White Chocolate Pumpkin Cheesecake

  • 12
  • 30 mins
  • 85 mins

Ingredients

  • 1-1/2 cups crushed gingersnap cookies (about 32 cookies)
  • 1/4 cup butter, melted
  • 3 packages (8 ounces each) cream cheese, softened
  • 1 cup sugar
  • 3 eggs, lightly beaten
  • 1 teaspoon Spice Islands® pure vanilla extract
  • 5 ounces white baking chocolate, melted and cooled
  • 3/4 cup canned pumpkin
  • 1 teaspoon ground cinnamon
  • 1/4 teaspoon ground nutmeg
  • 1/2 cup chopped almonds
  • 2 tablespoons butter, melted
  • 1 teaspoon sugar

Preparation

Step 1

In a small bowl, combine gingersnap crumbs and butter. Press onto the bottom of a greased 9-in. springform pan; set aside.

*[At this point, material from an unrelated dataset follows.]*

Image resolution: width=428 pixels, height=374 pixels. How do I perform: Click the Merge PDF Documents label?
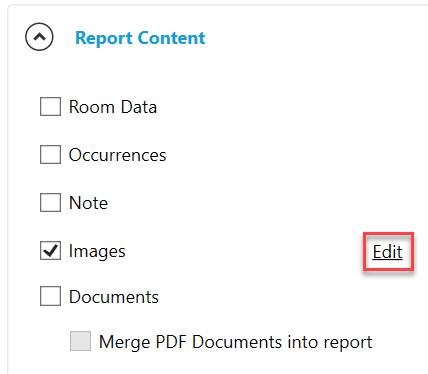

In a large bowl, beat cream cheese and sugar until smooth. Add eggs and vanilla; beat on low speed just until combined. Stir in melted white chocolate.

Combine pumpkin and spices; gently fold into cream cheese mixture. Pour over crust. Place pan on a baking sheet.

Bake at 350° for 55-60 minutes or until center is just set. Cool on a wire rack for 10 minutes. Meanwhile, combine the topping ingredients; spread in a shallow baking pan. Bake for 10 minutes or until golden brown, stirring twice. Cool.

Carefully run a knife around edge of springform pan to loosen; cool 1 hour longer. Refrigerate overnight. Transfer topping to an airtight container; store in the refrigerator.

Remove sides of pan. Just before serving, sprinkle topping over cheesecake. Refrigerate leftovers.